As you can see from the attached chart, the percentages of sales that are distressed are rising once again. This isn’t necessarily a bad thing as we believe banks should actively work with sellers to allow short sales rather than going through an arduous and costly foreclosure process that ties the home up for months or years. If the homeowner simply cannot afford to stay in the home and all other realistic options have been exhausted, banks should assist in allowing current homeowner to sell to someone who can afford and wants to be in the home, and everyone wins including the neighborhood.
Official sales numbers will be released after we write this article. Our internal market research suggests sales will fall in July compared to June by about 216 +/- homes and median prices will fall slightly as well. This may be a function that foreclosures made up a larger portion of the distressed sale pie than in previous months, signaling short sale percentages declined versus foreclosures.
Banks are beginning to release more foreclosures as they’ve turned a corner in the legal battle when they went back and cleaned up the process to file foreclosures. We all knew there would be some pent-up foreclosure supply, but nothing along the lines of 2008-2009 foreclosure filings.
Cape Coral saw almost a 5% increase in distressed sale percentages while Lehigh Acres was up about 3%. Overall sales were down in Lee County, but the breakdown of the sales was leaning more towards distressed sales. County wide distressed sales equaled 48.82% of all single family home sales in July, up from 44.57% in June.
Contrast this with listing inventory in Lee County and you would think there would be upward price pressure as inventory levels dwindle. It’s fascinating to watch the economic dynamics in play. A similar analogy might be predicting hurricane’s forecast trajectory plot and intensity. A storm can be influenced by dry air, low pressure, ridges anticipating forming at a certain time and point, and so forth.
Forecasting the SW Florida housing market has similar variables influencing the market. We have banks processing foreclosures as fast as they can, banks willingness to accept short sales, traditional sellers moving up, down, or not at all depending on how much they owe and their job security, and the overall job market. Are jobs moving into the area or out of? When will the economy improve?
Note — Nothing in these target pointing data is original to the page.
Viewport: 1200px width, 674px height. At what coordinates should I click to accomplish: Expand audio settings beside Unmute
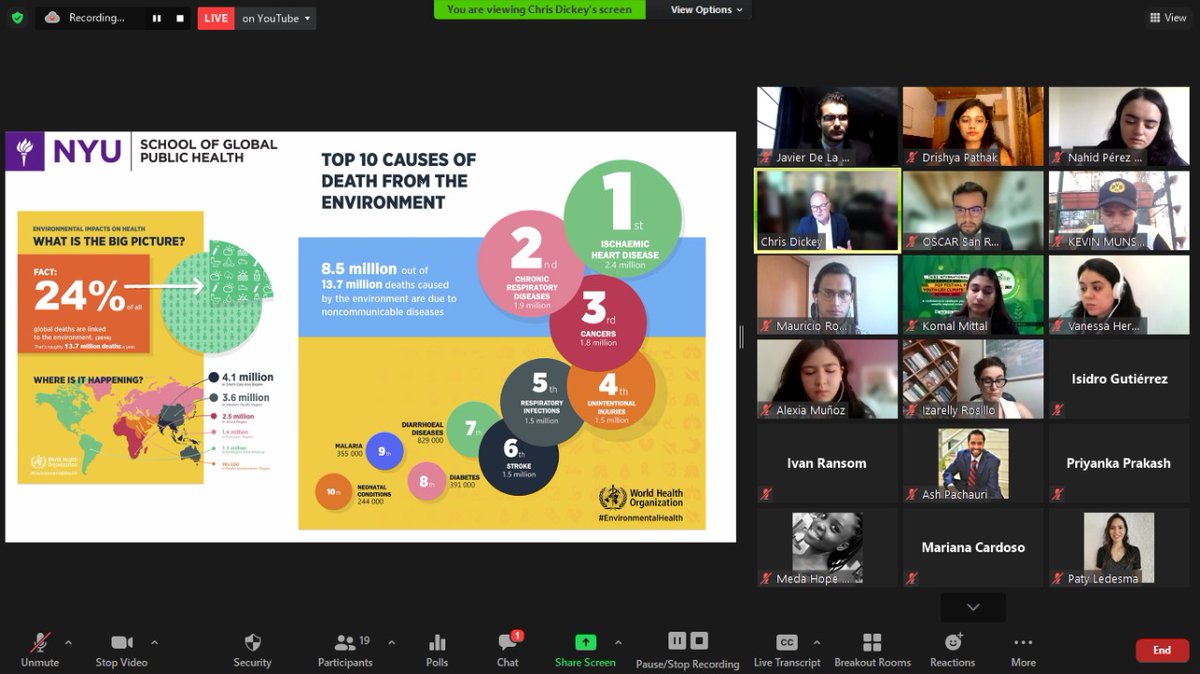[67, 641]
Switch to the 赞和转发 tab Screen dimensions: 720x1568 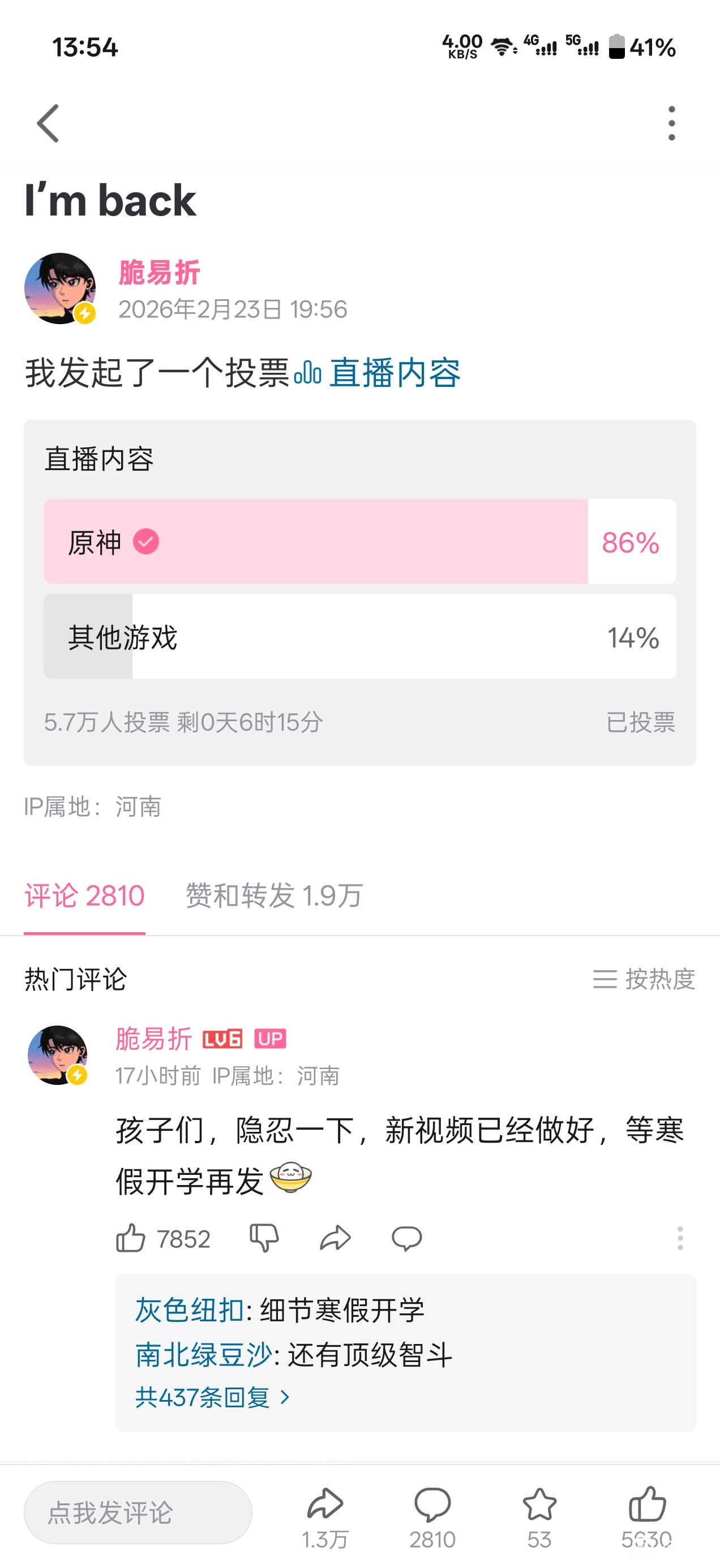(x=274, y=896)
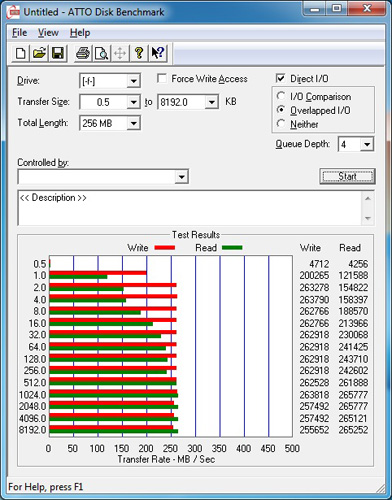
Task: Activate the context help arrow icon
Action: coord(158,53)
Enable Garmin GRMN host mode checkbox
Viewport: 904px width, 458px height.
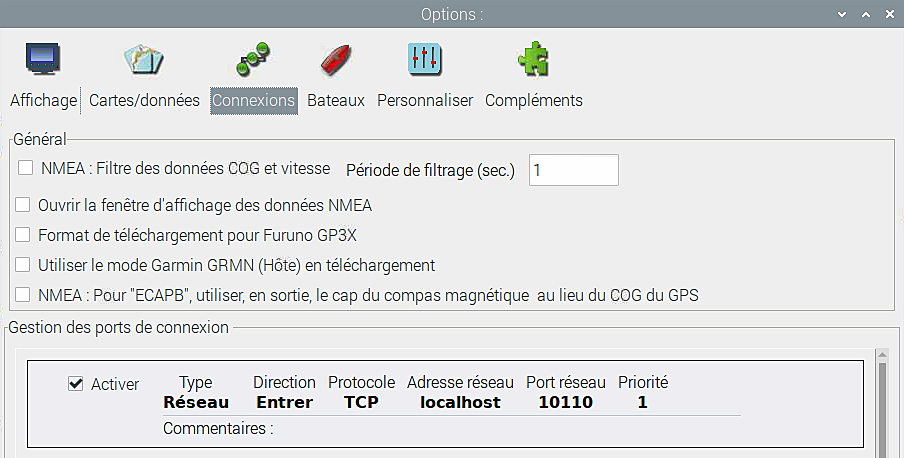point(22,265)
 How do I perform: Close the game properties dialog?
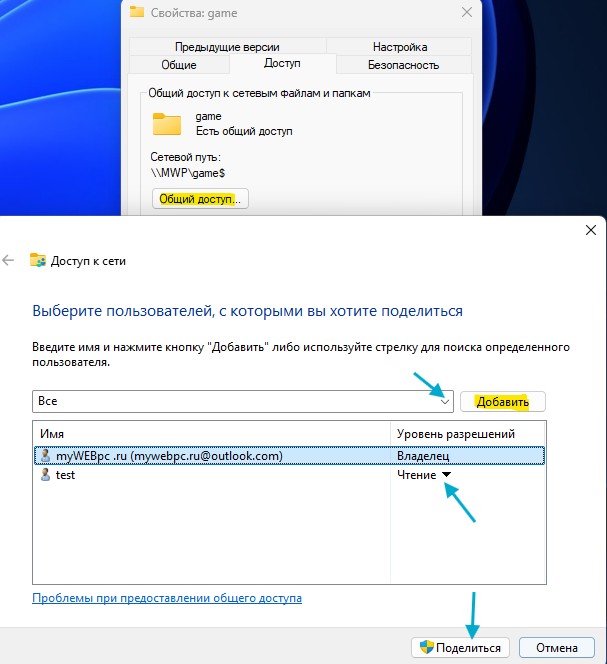466,13
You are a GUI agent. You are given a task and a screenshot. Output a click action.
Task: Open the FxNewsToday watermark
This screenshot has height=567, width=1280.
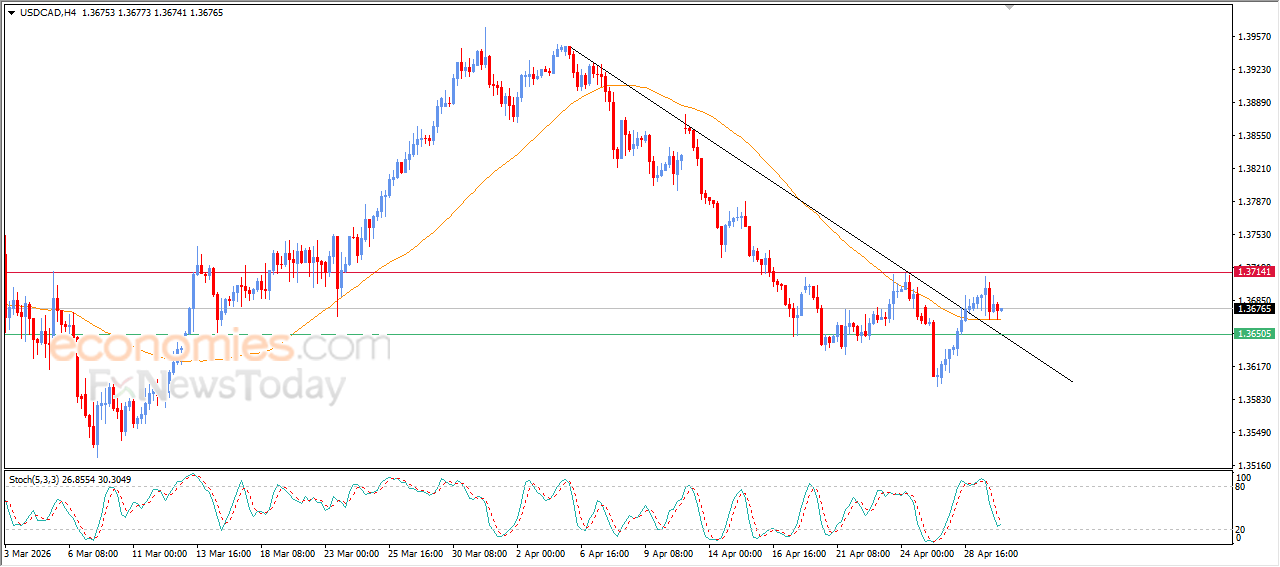tap(217, 385)
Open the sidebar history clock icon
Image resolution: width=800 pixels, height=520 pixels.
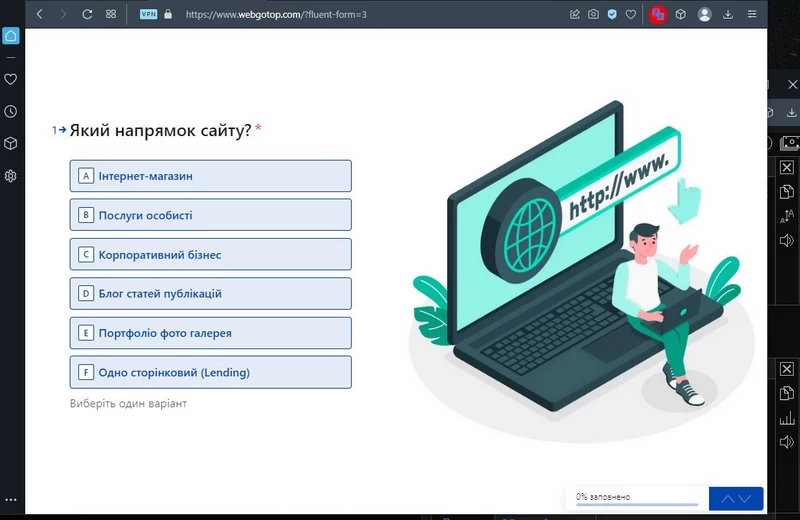[x=11, y=111]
Interest rates and insurance costs also influence affordability and motivation for buyers.
Predicting the housing market would be so much easier if you could accurately predict each individual variable. Since we cannot, all we can do is monitor local and sometimes world events and report on how they are affecting the real estate market. In past articles we’ve talked about the effect of United States debt on interest rates. We’ve talked about the price of oil’s effect on the economy, and housing supply issues.
As we enter an election year, hopefully the focus will be on the economy and jobs, and if Washington gets out of the private sector’s way and allows it to grow, maybe, just maybe, we’ll see a positive influence on several variables that influence our local real estate market.